For women, equality is just an 8-letter word
The access to and control over land is the most determining factor in women empowerment besides other factors including their economic security and physical safety. International Day of Rural Women will be observed on Saturday amid extensive programmes across 64 districts of the country. 'Claim Your Right to Land and Inheritance' is the theme of this year.
Beijing women conference in 1995 adopted the proposal for the observation of 15th October as Rural Women Day, later during 2007, UN adopted a resolution for marking the day as International Rural Women Day (IRWD) to celebrate and honour the role of rural women each year.
"Since 2000, in Bangladesh NGOs and members of civil society have marked the day to raise voice for rural women and it is one initiative without any external funding," said Mustafa Kamal Akanda, member secretary of the National Committee to celebrate IRWD.
According to International Labour organisation (ILO), the number of women workers in agricultural sector in Bangladesh is about 43 percent whereas the ownership of women in the sector is about 10 percent. Department of Agriculture Extension says women have 32 percent ownership over land among the private lands.
Article 19 of the Constitution endorses, "the State shall endeavour to ensure equality of opportunity to all citizens." Whereas Article 27 says, "All citizens are equal before law and are entitled to equal protection of law." Article 28 (1), (2) illustrates, "The State shall not discriminate against any citizen on grounds only of religion, race caste, sex or place of birth," and "Women shall have equal rights with men in all spheres of the State and of public life."
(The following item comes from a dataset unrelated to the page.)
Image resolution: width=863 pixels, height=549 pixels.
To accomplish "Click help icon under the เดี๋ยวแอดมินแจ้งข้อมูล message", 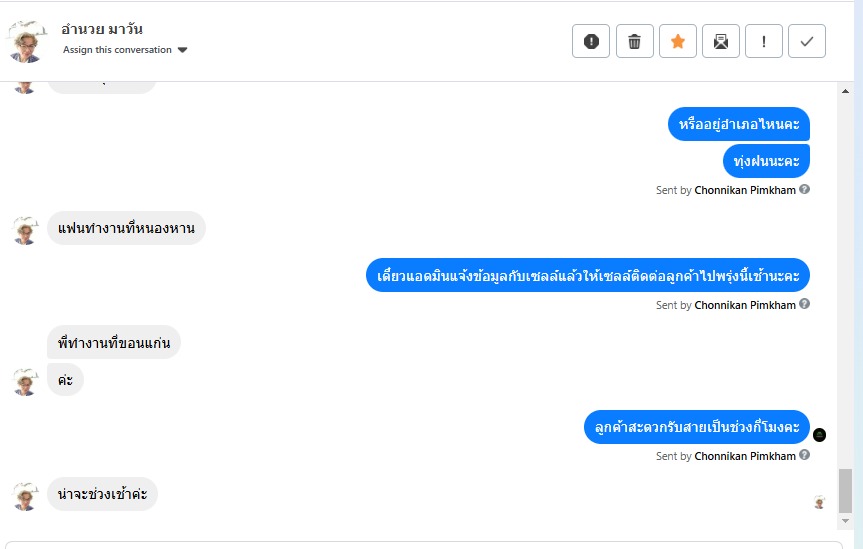I will 805,304.
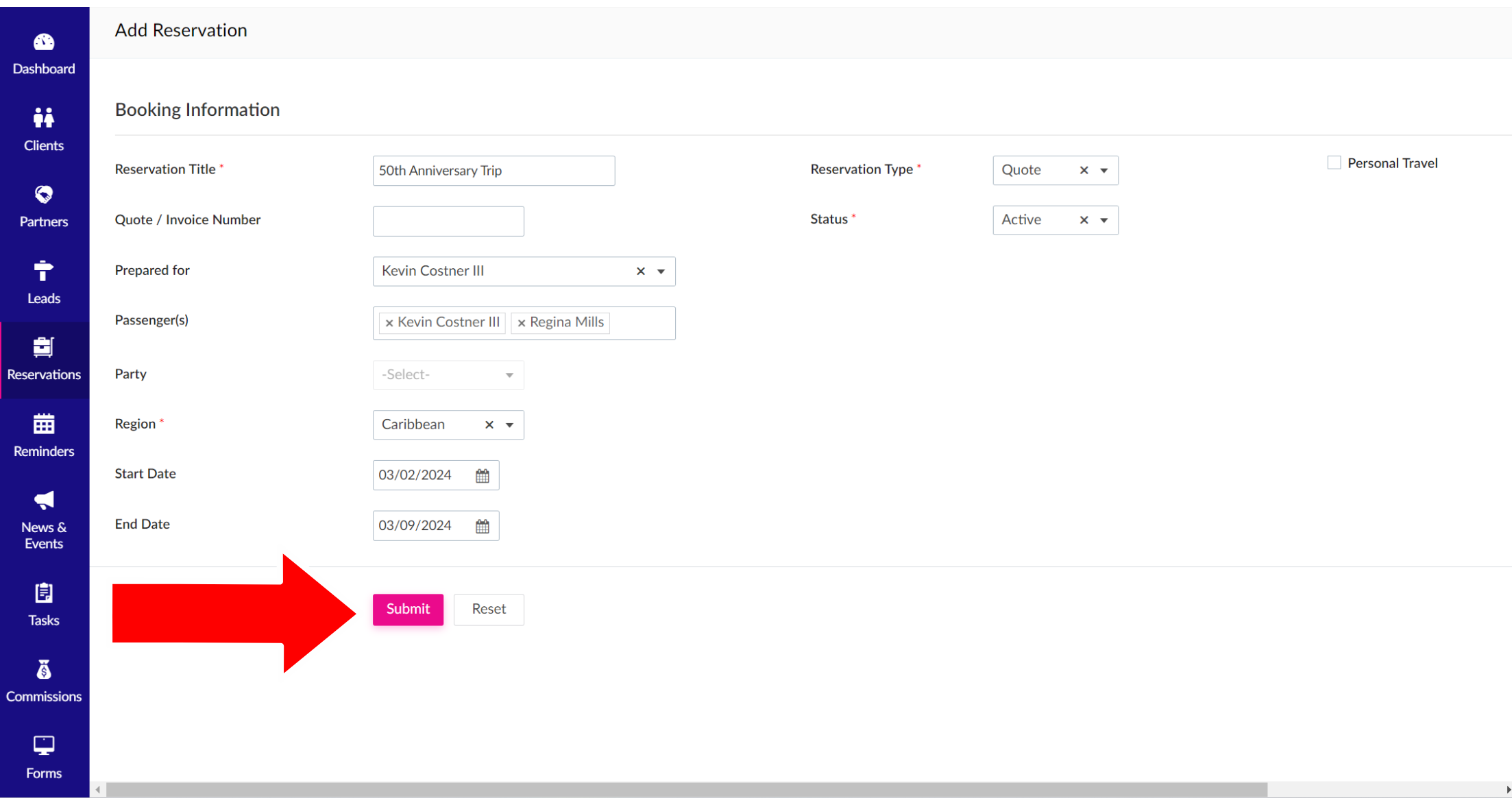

Dewan Kamruzzaman, founder executive director of the National Development Council told 'The Independent' that different international charters and clauses from national constitution state in favour of women's equal rights over land and inheritance, but the reality is different.
"There is no implementation of the constitutional provisions to provide land rights to women. We want constitutional recognition of women rights," said Mustafa Kamal while adding, "There is hardly any evidence of providing land as inheritance to women. This is because of sheer propensity of deception and avarice by the male members of the family." Even the National Women Development Policy, 2008 could not provide adequate explanation of women's rights over land. It should be made clear through rational reforms, he added.
The women's rights to and ownership over purchased land and land from inheritance are needed as women are mostly insecure for economic emancipation, Kamruzzaman said. "In many instances women are being deprived of the inheritance of property after her marriage in the name of religion and social practice. This matter pushes women in the apprehension of insecurity in the matter of economic emancipation," he pointed out.
About 80 percent rural women were engaged in agricultural work. "It seems that agriculture and women are inseparably bound up with each other. But the mockery is that these rural women are deprived of agricultural land. They don't have any control over the lands," said Mustafa.
Kamruzzaman said in many cases the husband sells the family land or when women become widow male members of the family take away their land.
By gaining ownership of rightfully owned land and inherited property, women can be empowered to provide themselves with income and security, decrease poverty and lower the risk of domestic violence, allowing them to be more prosperous and to be better providers for their families, he said.